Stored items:
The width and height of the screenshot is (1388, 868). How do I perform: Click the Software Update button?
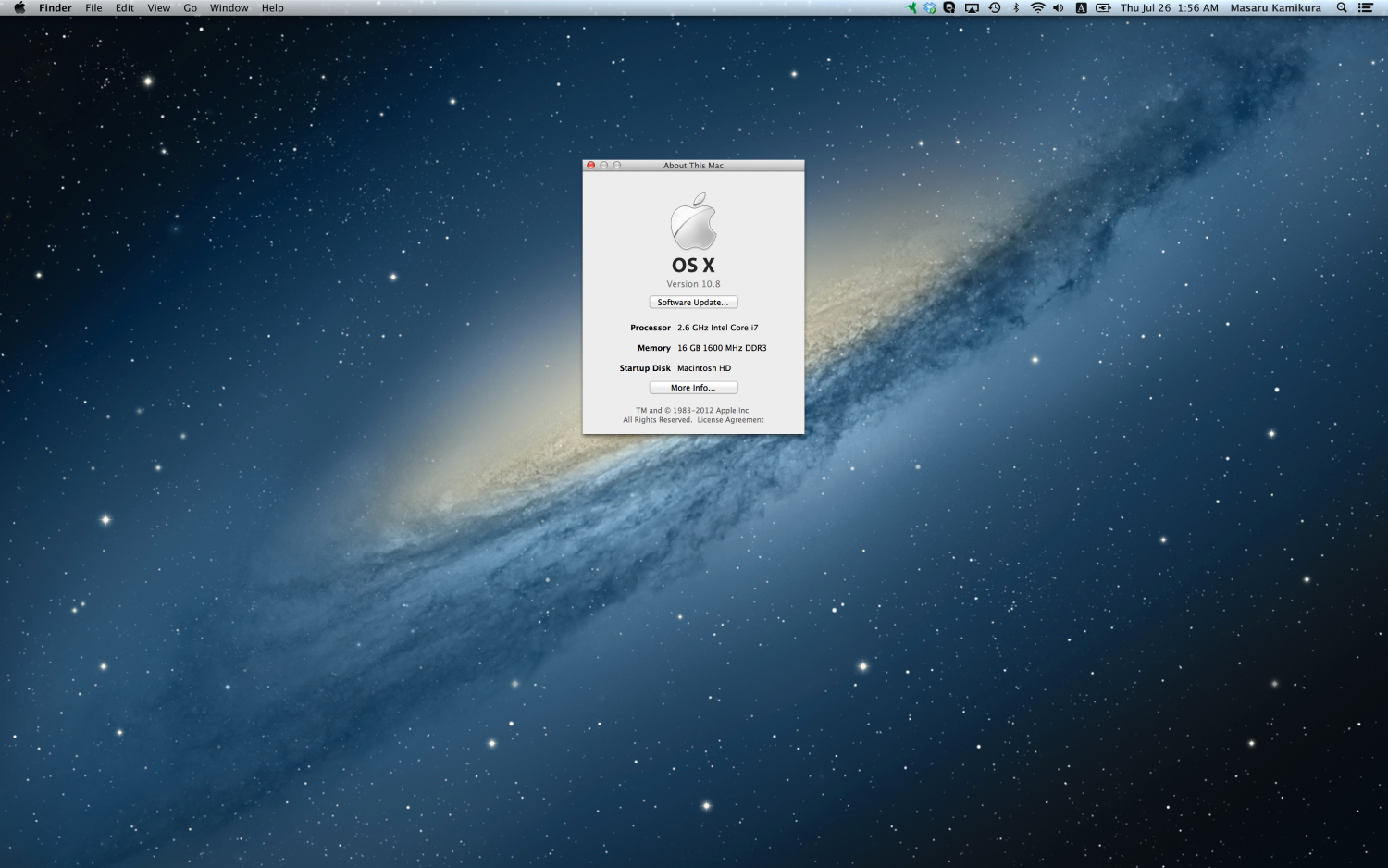[692, 302]
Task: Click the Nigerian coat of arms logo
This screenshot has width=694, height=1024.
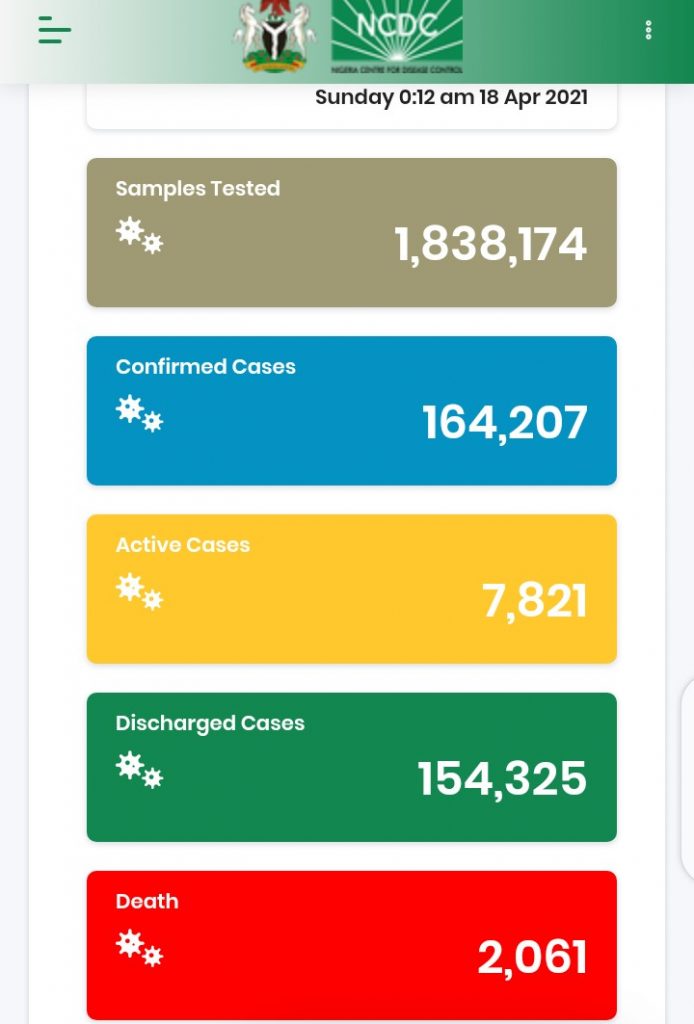Action: (273, 37)
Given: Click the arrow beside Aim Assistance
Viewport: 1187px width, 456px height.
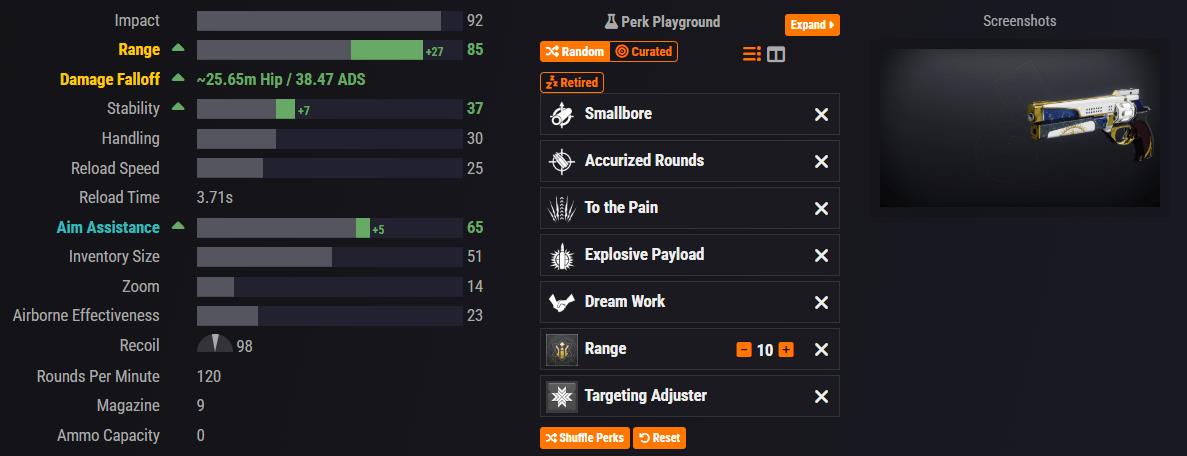Looking at the screenshot, I should (178, 227).
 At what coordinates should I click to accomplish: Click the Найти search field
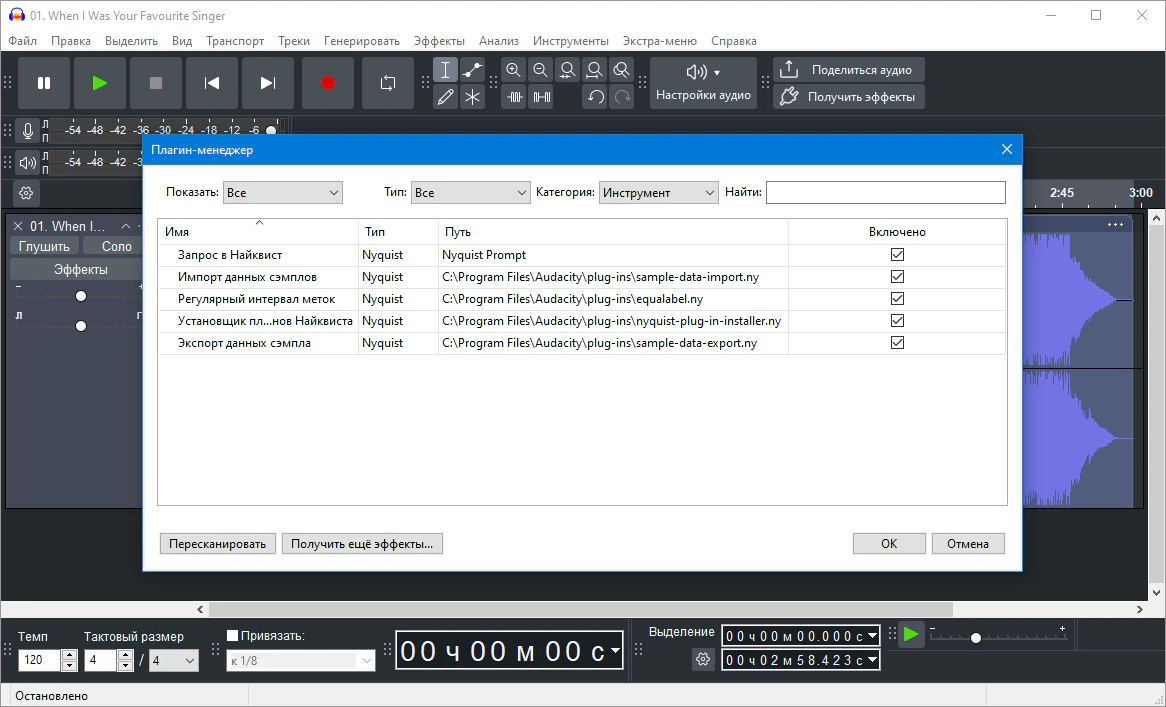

Task description:
Please set down the records exactly, and keep every image out of the copy.

Solution to this exercise:
The width and height of the screenshot is (1388, 868). How do I perform: Click the Software Update button?
[692, 302]
Task: Click the Nigerian coat of arms logo
This screenshot has width=694, height=1024.
Action: (273, 37)
Given: Click the arrow beside Aim Assistance
Viewport: 1187px width, 456px height.
Looking at the screenshot, I should (178, 227).
 At what coordinates should I click to accomplish: Click the Найти search field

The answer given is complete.